Los griegos se resisten a volver al pasado
Alexis Tsipras es un líder novel, pero definitivamente curtido, en tiempo récord, por las difíciles circunstancias que han rodeado su liderazgo. Si los resultados en las urnas, tres en ocho meses, diesen la medida de su capacidad, habría que concluir que es indiscutible. Ha arriesgado repetidamente, y una y otra vez ha ganado, como lo hizo ayer, bastante holgadamente. Tomando decisiones más que discutibles, pero al margen de lo acertado o no de estas, haciendo ver que persigue un país mejor para sus ciudadanos.
Con una notable menor afluencia a las urnas, comprensible por el mensaje que las instituciones europeas con su actitud han trasladado en el sentido de que los ciudadanos europeos –y menos los griegos– no pueden decidir la política económica, los electores han apostado nuevamente por Syriza, a pesar de la decepción que supuso que ese partido traspasase sus propias «líneas rojas» tras el contundente resultado del referéndum sobre las medidas de austeridad impuestas por la troika. La derecha de Nueva Democracia ha cosechado un resultado peor de lo esperado, porque solo le valía la victoria y ha obtenido crifras muy similares, en términos porcentuales, a las de enero. Teniendo en cuenta que, junto a un PASOK poco más que testimonial, representa el pasado, las políticas que han llevado al país a la situación en la que se encuentra, se puede decir que los griegos han apostado de nuevo por un futuro distinto; sin la ilusión anterior, pero premiando la honradez y el empeño en hacer las cosas de forma distinta.

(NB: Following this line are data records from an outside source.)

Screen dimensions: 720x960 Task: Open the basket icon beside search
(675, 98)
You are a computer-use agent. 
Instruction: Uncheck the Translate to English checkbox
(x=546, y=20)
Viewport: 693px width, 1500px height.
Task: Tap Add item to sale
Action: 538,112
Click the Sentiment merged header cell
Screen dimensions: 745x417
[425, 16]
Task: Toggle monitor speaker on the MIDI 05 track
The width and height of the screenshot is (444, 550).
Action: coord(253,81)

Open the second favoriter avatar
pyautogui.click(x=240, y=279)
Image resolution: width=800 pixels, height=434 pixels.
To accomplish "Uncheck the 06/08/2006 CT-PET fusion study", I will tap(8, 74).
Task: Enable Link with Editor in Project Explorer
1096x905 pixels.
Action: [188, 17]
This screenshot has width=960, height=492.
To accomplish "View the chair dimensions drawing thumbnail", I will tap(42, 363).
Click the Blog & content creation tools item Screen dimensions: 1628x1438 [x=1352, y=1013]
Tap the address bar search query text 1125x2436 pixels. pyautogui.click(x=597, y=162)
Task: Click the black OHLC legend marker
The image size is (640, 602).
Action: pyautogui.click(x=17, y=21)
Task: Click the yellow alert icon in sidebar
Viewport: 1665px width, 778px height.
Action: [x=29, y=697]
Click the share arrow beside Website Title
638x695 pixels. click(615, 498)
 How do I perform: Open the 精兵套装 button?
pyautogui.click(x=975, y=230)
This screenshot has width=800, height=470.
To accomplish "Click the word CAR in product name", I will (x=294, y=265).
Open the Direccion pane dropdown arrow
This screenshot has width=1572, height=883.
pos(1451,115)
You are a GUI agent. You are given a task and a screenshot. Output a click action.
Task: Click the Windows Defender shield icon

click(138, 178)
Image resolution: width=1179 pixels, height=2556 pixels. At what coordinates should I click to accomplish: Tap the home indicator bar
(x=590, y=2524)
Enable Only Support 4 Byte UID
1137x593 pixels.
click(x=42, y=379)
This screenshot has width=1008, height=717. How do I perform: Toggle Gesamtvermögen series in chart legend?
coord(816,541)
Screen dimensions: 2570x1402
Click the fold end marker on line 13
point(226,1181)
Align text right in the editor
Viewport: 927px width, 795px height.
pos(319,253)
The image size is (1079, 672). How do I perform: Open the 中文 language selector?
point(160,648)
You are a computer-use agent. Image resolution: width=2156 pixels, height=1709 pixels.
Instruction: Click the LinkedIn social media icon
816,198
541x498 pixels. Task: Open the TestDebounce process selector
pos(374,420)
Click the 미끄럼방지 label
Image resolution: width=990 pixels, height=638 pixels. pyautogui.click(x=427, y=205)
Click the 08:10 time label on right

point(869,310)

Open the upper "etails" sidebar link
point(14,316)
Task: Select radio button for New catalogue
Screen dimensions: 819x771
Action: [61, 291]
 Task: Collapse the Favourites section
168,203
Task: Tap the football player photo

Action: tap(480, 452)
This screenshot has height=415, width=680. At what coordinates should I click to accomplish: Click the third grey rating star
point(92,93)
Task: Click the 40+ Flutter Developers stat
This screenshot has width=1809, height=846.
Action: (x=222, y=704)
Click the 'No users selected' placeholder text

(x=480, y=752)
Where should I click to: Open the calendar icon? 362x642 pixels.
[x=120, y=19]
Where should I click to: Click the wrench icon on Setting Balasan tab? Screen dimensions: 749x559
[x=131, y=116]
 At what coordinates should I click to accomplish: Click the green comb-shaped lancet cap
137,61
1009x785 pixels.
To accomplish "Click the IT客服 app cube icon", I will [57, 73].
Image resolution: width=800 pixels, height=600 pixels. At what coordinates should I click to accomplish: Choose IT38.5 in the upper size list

Tsipras ha demostrado su capacidad de liderazgo incluso poniéndolo en juego. Y lo ha fortalecido, algo que no le vendrá nada mal, toda vez que el reto que afrontará a partir de hoy no es menor. La gestión del tercer memorándum y la consecución de un acuerdo sobre la deuda, hablado pero no firmado, aparecen como los principales asuntos a abordar, pero también los cambios iniciados en políticas sociales o los criticados desde la izquierda en materia fiscal. Los ciudadanos griegos han vuelto a hablar.